Así pues, hermanos, oremos confiadamente al Padre con las mismas palabras que Jesús, su Hijo y nuestro Hermano mayor, nos ha enseñado: Padre nuestro, que estás en el cielo…, y sepamos una cosa que “si alguno peca, tenemos a uno que abogue ante el Padre: a Jesucristo, el Justo. Él es víctima de propiciación por nuestros pecados, no sólo por los nuestros, sino también por los del mundo entero” (1ª Jn 2, 1-2). Oremos, acogiendo confiadamente esta invitación que nos hace Jesús: “Pedid y recibiréis” (v. 24).
Pero a veces tenemos la tentación de plantearnos las siguientes preguntas: ¿Para qué rezar, si no conseguimos nada? ¿Para qué rezar, si a veces sentimos un muro de soledad a nuestro alrededor? Puede ser que no recemos con fe, o que no pidamos lo que nos conviene. Santa Teresa del Niño Jesús escribía lo siguiente: «Para mí, la oración es un impulso del corazón, una sencilla mirada lanzada hacia el cielo, un grito de reconocimiento y de amor tanto desde dentro de la prueba como desde dentro de la alegría» (Santa Teresa del Niño Jesús, ms. autob.
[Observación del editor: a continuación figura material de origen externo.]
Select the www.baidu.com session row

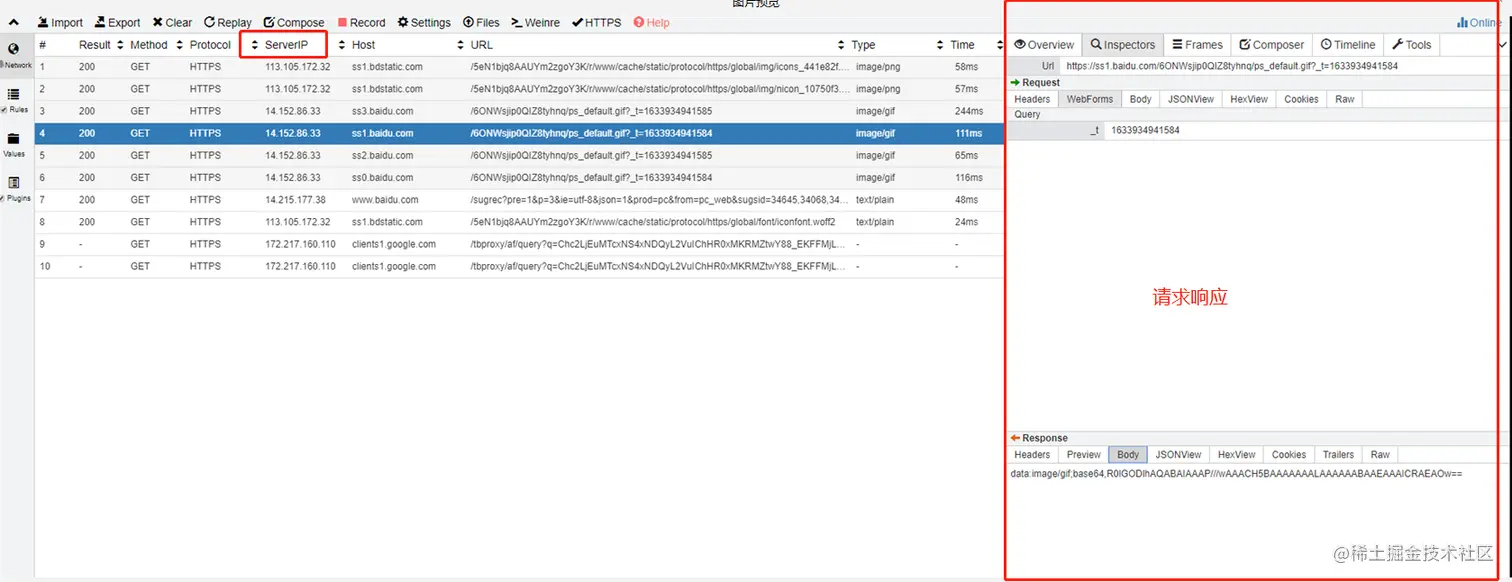point(400,199)
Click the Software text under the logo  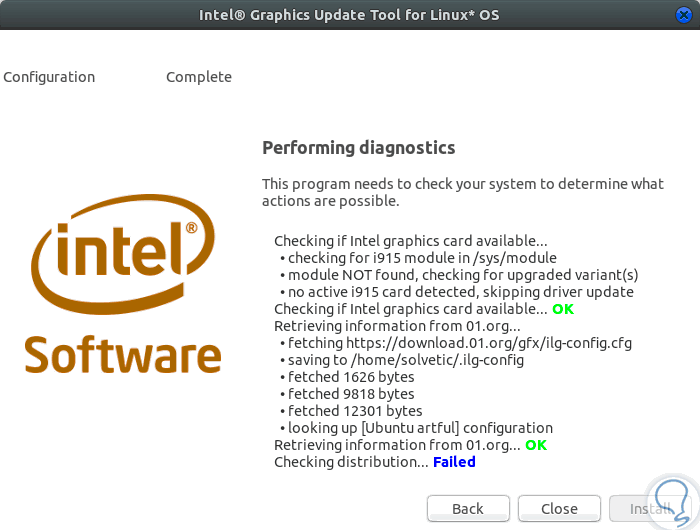tap(123, 355)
C 25r).
Entonces sí vale la pena rezar, pues sólo se ve la luz en medio de la oscuridad cuando miramos hacia delante, cuando descubrimos que Cristo pasó antes que nosotros por la prueba de la cruz, y ahora está con Dios Padre, y nos espera, y nos prepara un lugar. También los cristianos podemos ganar mucho si sabemos orar en el nombre de Cristo, si no nos dejamos aplastar por el dolor o el fracaso.
Toca a Dios decidir si nos concede eso que pedimos desde lo más profundo del corazón. Pero incluso cuando no llega el regalo que pedimos, no nos faltará el consuelo de saber que estamos en sus manos. ¿No es eso ya vivir en oración, el mejor regalo que podemos recibir de nuestro Padre de los cielos? Pidamos al Espíritu Santo que nos enseñe a pedir porque como nos recuerda San Pablo: “El Espíritu viene en ayuda de nuestra flaqueza. Pues nosotros no sabemos cómo pedir para orar como conviene: más el Espíritu mismo intercede por nosotros…“ (Rom 8, 26).